Trump has also called for lowering the corporate tax rate, which was supposed to be made permanent with the TCJA. He has proposed to lower it to 20%, or 15% for companies that manufacture their products in the U.S.
“Going from 21% down to 20% may be a much easier sell than layering on something that would get the corporate rate down to 15%,” said Newman.
Trump has also called for bringing back 100% bonus depreciation. “Right now the bonus rate is at 40% and scheduled to go down to 20% next year,” Newman continued. “There’s been a push to get that back up to 100%. If that occurs, we’ll be talking to our clients for year-end tax planning about deciding on whether to delay placing an asset in service a month or two if, in fact, we think that we’re going to go back to 100% bonus, versus buying something this year and placing it in service this year. There are always transition rules. That’s something that we have to be cautious about. That’s something that is going to be closely watched, because it could have a significant impact on clients.”

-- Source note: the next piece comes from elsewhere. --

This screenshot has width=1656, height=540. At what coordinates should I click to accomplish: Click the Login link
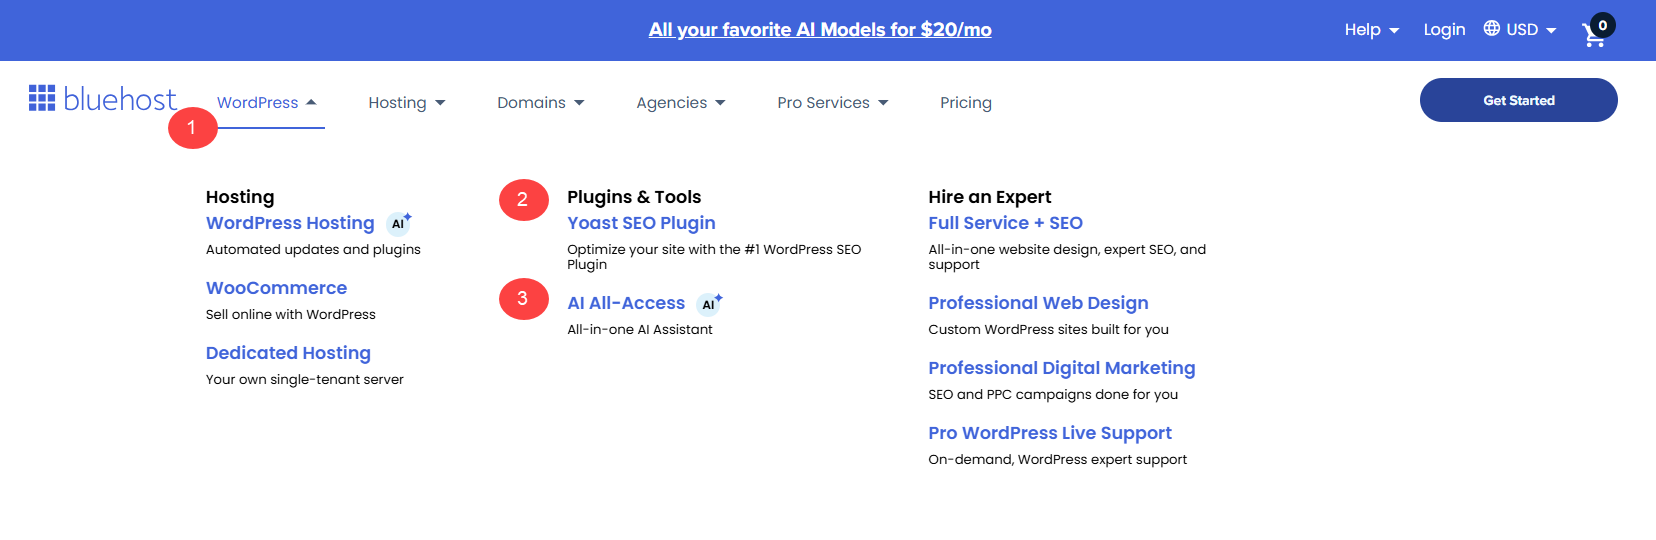coord(1444,30)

On the other hand, parts of the TCJA could be jettisoned. Trump has also called for eliminating the act’s $10,000 limit on state and local tax deductions, also known as the “SALT cap,” for individuals, or raising it.

KC McGinnis/Bloomberg
“It’s an easy discussion to tell clients, if you have property taxes to pay, you’re probably better off paying the property taxes January 1 versus December 31 in the hopes that something does get passed,” said Newman. “You might get a benefit for it, versus now in 2024 you know you’re not going to get a benefit.”

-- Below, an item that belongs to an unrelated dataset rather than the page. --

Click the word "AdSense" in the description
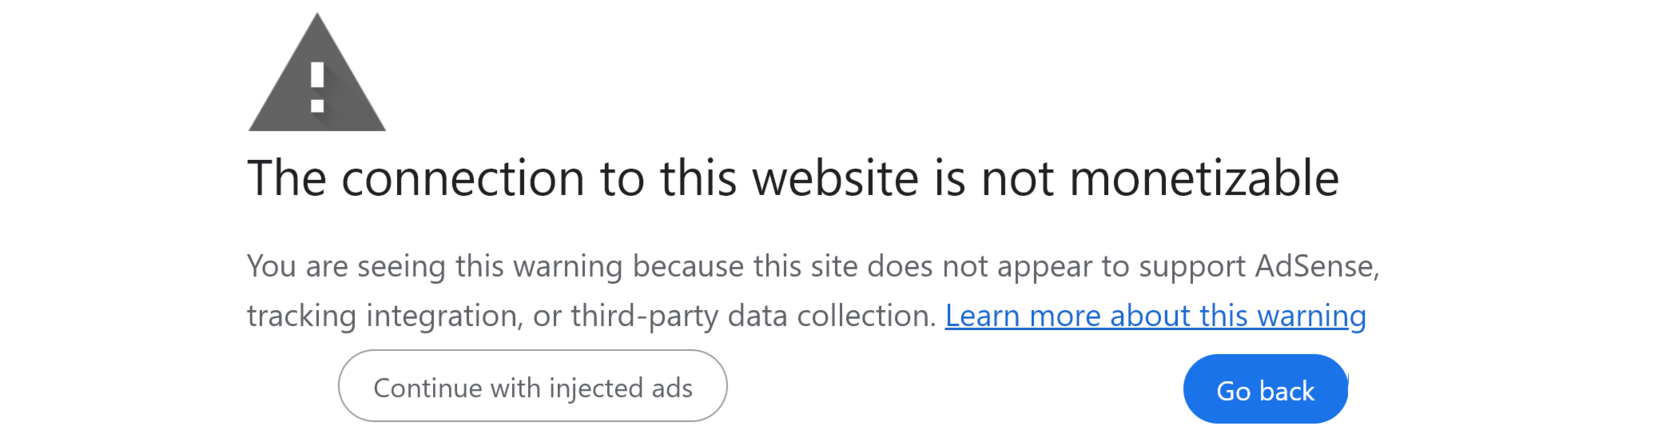Image resolution: width=1678 pixels, height=446 pixels. pyautogui.click(x=1316, y=266)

The treatment of R&D expenses involves another provision of the TCJA that could be eliminated. “The last couple of years, taxpayers have had to capitalize their R&D costs and then amortize them over a five-year period,” said Newman. “That’s had a significant impact on compliance and the bottom line of taxable income. Trump has said that he would like to get those expenses currently deductible again, which would be helpful for businesses that have R&D expenses.

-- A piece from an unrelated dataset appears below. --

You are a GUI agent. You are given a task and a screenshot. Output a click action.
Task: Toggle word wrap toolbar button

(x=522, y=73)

The Section 163(j) limitation on business interest could be another area where TCJA provision would be eliminated. “Currently, your adjusted taxable income does not include adding back depreciation and amortization like it did in the first few years of the TCJA. President-elect Trump has said that he would be in favor of going back to an EBITDA calculation so that you can add back your depreciation and amortization, which would make the limitation less painful for clients. That’s another area that I think you’re going to see some tax law changes.”
Some of these business tax changes were passed by the House earlier this year as part of the Wyden-Smith Tax Relief for American Workers and Families Act of 2024 but never got through the Senate because of disagreement over other provisions, such as expansion of the Child Tax Credit.
Trump has also called for not taxing income from tips, Social Security and overtime, as well as eliminating taxes on firefighters, police officers and members of the military.
However, that could encourage people to reclassify their income as the tax-exempt kind.
“It will always be interesting to see exactly how those things work and how they’re calculated, because everyone’s always looking to maximize what income is not subject to tax or may have lower tax rates,” said Newman. “But you have to make sure that you know, things are properly defined, and that ultimately, you know, we have a clear guidance on what the calculation should be.”
Trump has also called for eliminating the stock buyback excise tax for public companies that buy back their own shares of over $1 million in a taxable year. “Right now, there’s a 1% tax on that,” said Newman. “The Biden administration has proposed increasing that to 4%, but President-elect Trump has said that he would be in favor of eliminating that tax.”
He believes the qualified business income deduction under the TCJA will also be closely watched, “People would be looking for that to either get extended or made permanent,” said Newman. “That’s a 20% deduction on certain flow-through income, which has been very beneficial to people who it applies to. Unfortunately, it does not apply, for the most part, to accountants and other professional services organizations.”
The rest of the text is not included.